[mxfp] handle w_scale w/o swizzle correctly (#8652)

jongsoo-openai · web-flow · commit f81125b8c840 · 2025-11-07T09:05:52.000-08:00
In practice, we can't support w_scale with column-wise strided layout, since we will divide the reduction dim by 32 then it needs to be a multiple of 16 for TMA. So, we disable TMA (and persistent kernel) for this case. Added a test case for this. Before this PR the test case led to ``` E triton.compiler.errors.CompilationError: at 227:26: E w_scales = w_scales.reshape((w_scales.shape[1], w_scales.shape[2] * w_scales.shape[-2] * w_scales.shape[-1])) E w_scales = unswizzle_mx_scale_bw(w_scales) E else: E w_scales = WMxScale.load([expt_id, off_k_mx, off_n]) E w_scales = tl.reshape(w_scales, *w_scales.shape[1:]).T E E # --- update accumulator --- E if is_w_microscaled: E if SWAP_XW: E acc = tl.dot_scaled(w.T, w_scales, w_format, x.T, x_scales, x_format, acc=acc, fast_math=True) E else: E acc = tl.dot_scaled(x, x_scales, x_format, w, w_scales, w_format, acc=acc, fast_math=True) E ^ E rhs_scale must be a tensor of shape [256, 4]. Got ['4', '256'] ``` The way ``make_dense_tma`` was checking if it was called for scale was also ambiguous. Previously, it assumed for ``StridedLayout`` it's not scale which is wrong. # New contributor declaration - [x] I am not making a trivial change, such as fixing a typo in a comment. - [x] I have written a PR description following these [rules](https://cbea.ms/git-commit/#why-not-how). - [x] I have run `pre-commit run --from-ref origin/main --to-ref HEAD`. - Select one of the following. - [x] I have added tests. - `/test` for `lit` tests - `/unittest` for C++ tests - `/python/test` for end-to-end tests - [ ] This PR does not need a test because `FILL THIS IN`. - Select one of the following. - [x] I have not added any `lit` tests. - [ ] The `lit` tests I have added follow these [best practices](https://mlir.llvm.org/getting_started/TestingGuide/#filecheck-best-practices), including the "tests should be minimal" section. (Usually running Python code and using the instructions it generates is not minimal.)

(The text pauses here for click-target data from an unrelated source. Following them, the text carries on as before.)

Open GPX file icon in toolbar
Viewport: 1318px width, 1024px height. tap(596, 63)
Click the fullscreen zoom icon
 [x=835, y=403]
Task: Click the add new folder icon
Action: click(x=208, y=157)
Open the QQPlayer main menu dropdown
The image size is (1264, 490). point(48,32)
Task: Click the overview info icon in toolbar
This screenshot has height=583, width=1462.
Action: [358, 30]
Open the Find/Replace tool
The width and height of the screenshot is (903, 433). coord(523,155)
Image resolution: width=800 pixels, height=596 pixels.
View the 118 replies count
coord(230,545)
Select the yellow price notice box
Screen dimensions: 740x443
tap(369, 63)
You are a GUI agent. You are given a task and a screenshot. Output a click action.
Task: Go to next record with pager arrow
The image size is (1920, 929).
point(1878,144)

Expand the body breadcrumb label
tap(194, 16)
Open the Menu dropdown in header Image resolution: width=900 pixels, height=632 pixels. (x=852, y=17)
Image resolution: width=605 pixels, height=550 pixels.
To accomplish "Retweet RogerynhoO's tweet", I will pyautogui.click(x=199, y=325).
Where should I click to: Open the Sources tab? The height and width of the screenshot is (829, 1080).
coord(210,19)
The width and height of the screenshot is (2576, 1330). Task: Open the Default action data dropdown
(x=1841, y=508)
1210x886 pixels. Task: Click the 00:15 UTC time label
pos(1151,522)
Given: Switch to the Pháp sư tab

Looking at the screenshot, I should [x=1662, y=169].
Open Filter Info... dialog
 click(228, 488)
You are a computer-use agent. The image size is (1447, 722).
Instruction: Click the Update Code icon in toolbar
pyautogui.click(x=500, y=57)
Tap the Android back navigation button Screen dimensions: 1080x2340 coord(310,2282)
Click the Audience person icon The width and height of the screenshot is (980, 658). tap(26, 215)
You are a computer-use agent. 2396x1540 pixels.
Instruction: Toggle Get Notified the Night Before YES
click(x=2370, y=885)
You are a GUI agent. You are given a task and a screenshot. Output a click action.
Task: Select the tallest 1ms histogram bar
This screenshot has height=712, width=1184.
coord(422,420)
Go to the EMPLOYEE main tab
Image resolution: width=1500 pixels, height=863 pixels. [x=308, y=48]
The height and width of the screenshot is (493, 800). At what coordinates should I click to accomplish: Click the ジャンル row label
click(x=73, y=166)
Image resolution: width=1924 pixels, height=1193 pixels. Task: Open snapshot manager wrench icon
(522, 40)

diff --git a/python/triton_kernels/tests/test_matmul.py b/python/triton_kernels/tests/test_matmul.py
@@ -233,6 +233,7 @@ class Case:
             Case(16, 16, 1000, "batched", "float8_e5m2", "float8_e5m2", 5, 1, split_k=None),
             Case(16, 16, 2048, "batched", "float8_e5m2", "float8_e5m2", 6, 1, split_k=5),
             # mx types:
+            Case(1, 1024, 1024, "plain", "bfloat16", "mxfloat8_e4m3fn", 1, 1),
             Case(16, 256, 256, "plain", "bfloat16", "mxfloat4_e2m1", 1, 1),
             Case(16, 256, 256, "plain", "bfloat16", "mxfloat4_e2m1", 1, 1, hbm_swizzling=True),
             Case(16, 256, 256, "plain", "bfloat16", "mxfloat4_e2m1", 1, 1, hbm_swizzling=True, epilogue_subtile=4),
diff --git a/python/triton_kernels/triton_kernels/matmul_ogs.py b/python/triton_kernels/triton_kernels/matmul_ogs.py
@@ -416,6 +416,12 @@ def matmul_ogs(x, w, bias,
         # unaligned access.
         (inner_routing_data is None or w.stride(-1) == 1 or inner_routing_data.w_is_padded)
     )
+    if w_scale is not None and isinstance(w_scale.storage.layout, StridedLayout) and w_scale.storage.data.stride()[-1] != 1:
+        # In this case, we need to transpose w_scale. Then the reduction dim
+        # becomes the last dim that will be divided by 32. This to be a multiple
+        # of 16 to be TMA-compliant requires block_k to be a multiple of 512,
+        # which is too big.
+        can_use_tma = False
     has_gather_tma = has_gather and target_info.has_tma_gather()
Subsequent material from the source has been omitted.